§ **Task to complete**: Write out the records again exactly. Nothing should be dropped.

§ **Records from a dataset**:
++++++
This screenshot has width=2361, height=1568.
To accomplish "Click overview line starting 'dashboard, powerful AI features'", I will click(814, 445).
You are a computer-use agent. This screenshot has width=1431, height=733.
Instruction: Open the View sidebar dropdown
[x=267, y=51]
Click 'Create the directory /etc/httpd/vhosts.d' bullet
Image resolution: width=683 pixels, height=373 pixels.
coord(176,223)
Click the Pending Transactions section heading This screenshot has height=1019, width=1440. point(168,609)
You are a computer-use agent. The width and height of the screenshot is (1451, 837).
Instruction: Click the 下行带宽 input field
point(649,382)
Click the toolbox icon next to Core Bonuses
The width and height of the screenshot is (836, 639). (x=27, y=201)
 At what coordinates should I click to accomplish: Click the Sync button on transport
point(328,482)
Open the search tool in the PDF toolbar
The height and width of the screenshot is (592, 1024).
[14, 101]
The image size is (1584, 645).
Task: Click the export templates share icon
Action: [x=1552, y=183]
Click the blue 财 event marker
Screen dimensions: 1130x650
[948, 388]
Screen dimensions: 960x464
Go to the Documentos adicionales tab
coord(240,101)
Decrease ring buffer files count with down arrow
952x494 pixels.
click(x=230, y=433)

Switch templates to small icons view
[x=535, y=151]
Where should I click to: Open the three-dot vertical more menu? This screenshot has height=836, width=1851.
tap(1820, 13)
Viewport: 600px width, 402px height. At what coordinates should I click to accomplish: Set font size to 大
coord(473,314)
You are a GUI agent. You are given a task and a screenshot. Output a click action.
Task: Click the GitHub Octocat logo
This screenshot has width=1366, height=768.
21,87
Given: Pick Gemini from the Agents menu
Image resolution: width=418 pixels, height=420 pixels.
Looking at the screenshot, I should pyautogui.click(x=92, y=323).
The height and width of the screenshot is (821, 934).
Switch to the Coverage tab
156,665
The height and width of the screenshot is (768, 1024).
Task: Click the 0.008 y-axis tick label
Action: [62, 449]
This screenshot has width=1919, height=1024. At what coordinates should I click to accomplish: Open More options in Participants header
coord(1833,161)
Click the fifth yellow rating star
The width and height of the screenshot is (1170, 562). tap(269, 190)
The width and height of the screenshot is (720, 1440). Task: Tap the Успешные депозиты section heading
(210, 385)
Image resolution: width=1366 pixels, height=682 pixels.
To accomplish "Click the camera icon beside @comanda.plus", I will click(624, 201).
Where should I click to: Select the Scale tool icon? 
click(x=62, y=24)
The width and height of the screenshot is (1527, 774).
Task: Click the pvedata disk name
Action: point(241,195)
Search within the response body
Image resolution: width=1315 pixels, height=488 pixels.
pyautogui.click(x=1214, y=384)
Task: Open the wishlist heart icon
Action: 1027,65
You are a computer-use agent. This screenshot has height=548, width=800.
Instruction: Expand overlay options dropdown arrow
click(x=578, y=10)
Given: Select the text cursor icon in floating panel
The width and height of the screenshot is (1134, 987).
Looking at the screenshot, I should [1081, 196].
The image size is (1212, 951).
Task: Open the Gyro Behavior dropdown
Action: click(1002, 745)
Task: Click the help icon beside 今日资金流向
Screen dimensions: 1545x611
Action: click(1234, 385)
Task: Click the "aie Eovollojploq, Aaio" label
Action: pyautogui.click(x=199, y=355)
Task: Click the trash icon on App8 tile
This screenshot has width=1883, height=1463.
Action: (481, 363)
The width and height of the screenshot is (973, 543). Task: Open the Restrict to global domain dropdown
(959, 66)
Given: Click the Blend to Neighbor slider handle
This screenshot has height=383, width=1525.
++++++
§ **Answer to the exercise**:
This screenshot has width=2361, height=1568.
To accomplish "Click overview line starting 'dashboard, powerful AI features'", I will click(814, 445).
You are a computer-use agent. This screenshot has width=1431, height=733.
Instruction: Open the View sidebar dropdown
[x=267, y=51]
Click 'Create the directory /etc/httpd/vhosts.d' bullet
Image resolution: width=683 pixels, height=373 pixels.
coord(176,223)
Click the Pending Transactions section heading This screenshot has height=1019, width=1440. point(168,609)
You are a computer-use agent. The width and height of the screenshot is (1451, 837).
Instruction: Click the 下行带宽 input field
point(649,382)
Click the toolbox icon next to Core Bonuses
The width and height of the screenshot is (836, 639). (x=27, y=201)
 At what coordinates should I click to accomplish: Click the Sync button on transport
point(328,482)
Open the search tool in the PDF toolbar
The height and width of the screenshot is (592, 1024).
[14, 101]
The image size is (1584, 645).
Task: Click the export templates share icon
Action: [x=1552, y=183]
Click the blue 财 event marker
Screen dimensions: 1130x650
[948, 388]
Screen dimensions: 960x464
Go to the Documentos adicionales tab
coord(240,101)
Decrease ring buffer files count with down arrow
952x494 pixels.
click(x=230, y=433)

Switch templates to small icons view
[x=535, y=151]
Where should I click to: Open the three-dot vertical more menu? This screenshot has height=836, width=1851.
tap(1820, 13)
Viewport: 600px width, 402px height. At what coordinates should I click to accomplish: Set font size to 大
coord(473,314)
You are a GUI agent. You are given a task and a screenshot. Output a click action.
Task: Click the GitHub Octocat logo
This screenshot has width=1366, height=768.
21,87
Given: Pick Gemini from the Agents menu
Image resolution: width=418 pixels, height=420 pixels.
Looking at the screenshot, I should pyautogui.click(x=92, y=323).
The height and width of the screenshot is (821, 934).
Switch to the Coverage tab
156,665
The height and width of the screenshot is (768, 1024).
Task: Click the 0.008 y-axis tick label
Action: [62, 449]
This screenshot has width=1919, height=1024. At what coordinates should I click to accomplish: Open More options in Participants header
coord(1833,161)
Click the fifth yellow rating star
The width and height of the screenshot is (1170, 562). tap(269, 190)
The width and height of the screenshot is (720, 1440). Task: Tap the Успешные депозиты section heading
(210, 385)
Image resolution: width=1366 pixels, height=682 pixels.
To accomplish "Click the camera icon beside @comanda.plus", I will click(624, 201).
Where should I click to: Select the Scale tool icon? 
click(x=62, y=24)
The width and height of the screenshot is (1527, 774).
Task: Click the pvedata disk name
Action: point(241,195)
Search within the response body
Image resolution: width=1315 pixels, height=488 pixels.
pyautogui.click(x=1214, y=384)
Task: Open the wishlist heart icon
Action: 1027,65
You are a computer-use agent. This screenshot has height=548, width=800.
Instruction: Expand overlay options dropdown arrow
click(x=578, y=10)
Given: Select the text cursor icon in floating panel
The width and height of the screenshot is (1134, 987).
Looking at the screenshot, I should [1081, 196].
The image size is (1212, 951).
Task: Open the Gyro Behavior dropdown
Action: click(1002, 745)
Task: Click the help icon beside 今日资金流向
Screen dimensions: 1545x611
Action: click(1234, 385)
Task: Click the "aie Eovollojploq, Aaio" label
Action: pyautogui.click(x=199, y=355)
Task: Click the trash icon on App8 tile
This screenshot has width=1883, height=1463.
Action: (481, 363)
The width and height of the screenshot is (973, 543). Task: Open the Restrict to global domain dropdown
(959, 66)
Given: Click the Blend to Neighbor slider handle
This screenshot has height=383, width=1525.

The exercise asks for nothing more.